5. Con l'appello che qui ci occupa, avversato dall'istante, la convenuta chiede di riformare la sentenza pretorile nel senso di respingere integralmente l'istanza. A suo giudizio, l'istruttoria di causa non aveva permesso di smentire l'interpretazione della clausola fornita dal Tribunale di prima istanza non solo sulla base del principio in dubio contra stipulatorem, ma anche in forza del tenore letterale e di un'interpretazione teleologica: innanzitutto i doc. O e P erano irrilevanti, in quanto non era stato provato in che veste l'ing. P. e il signor F. avrebbero potuto vincolare la società con quei documenti, che per altro riguardavano i centri di M. e V.; il fatto che essa avesse ricevuto dall'istante alcune fatture che prevedevano una pigione calcolata sull'affitto minimo garantito, per altro allestite dalla controparte, era pure irrilevante, in quanto essa aveva comunque sempre contestato, sin dalla fase precontrattuale, quella interpretazione. Non corrispondeva infine al vero che le spese accessorie fossero state calcolate correttamente, tanto più che, come già risultava dall'analisi effettuata dal Tribunale di prima istanza di D., l'istante non aveva provato, documenti alla mano, di aver investito le somme ricevute dai conduttori per la pubblicità.

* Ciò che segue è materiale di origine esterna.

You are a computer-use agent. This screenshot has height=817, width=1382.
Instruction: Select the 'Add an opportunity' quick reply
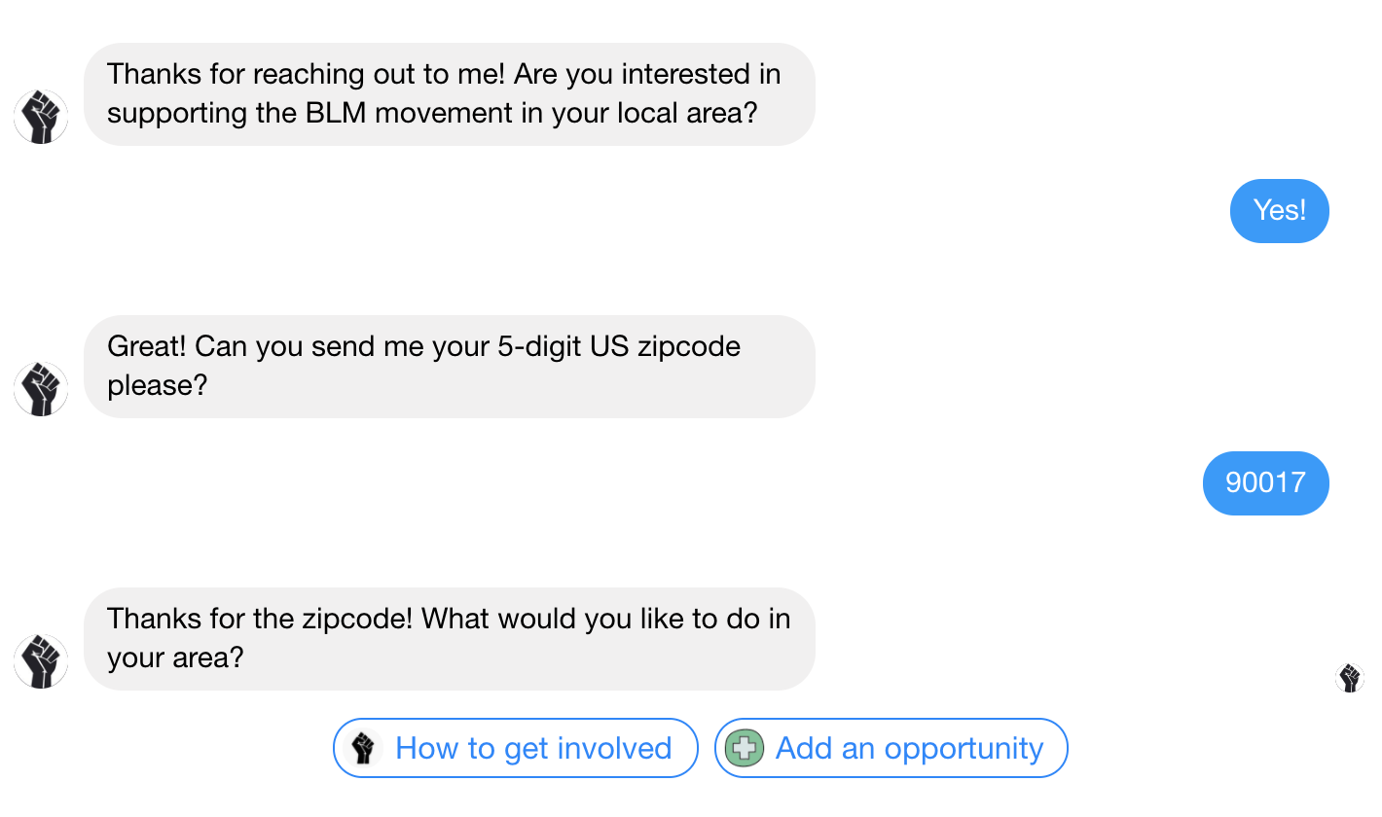pos(891,748)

6. La prima censura d'appello ha per oggetto l'interpretazione da dare alla clausola di cui all'art. 5 del contratto di locazione. Si tratta in sostanza di stabilire se, nel caso in cui la convenuta non avesse raggiunto una determinata cifra d'affari, all'istante fosse comunque garantito un affitto minimo.
6.1 In base ai criteri abituali d'interpretazione, il contenuto di un determinato accordo viene stabilito in primo luogo mediante l'interpretazione soggettiva, ovvero sulla base della vera e concorde volontà dei contraenti (art. 18 cpv. 1 CO); solamente quando non esistono accertamenti di fatto sulla reale concordanza della loro volontà rispettivamente se il Giudice constata che una parte non ha compreso la volontà dell'altra, la loro presunta volontà viene accertata con un'interpretazione oggettiva / normativa, interpretando le dichiarazioni secondo il principio dell'affidamento, ovvero secondo il senso che ogni contraente poteva e doveva ragionevolmente attribuire alle dichiarazioni di volontà dell'altro nella situazione concreta (DTF 127 III 444 consid. 1b, 126 III 59 consid. 5b, 126 III 375 consid. 2e/aa, 123 III 165 consid. 3a; IICCA 9 maggio 2003 inc. n. 10.1997.35).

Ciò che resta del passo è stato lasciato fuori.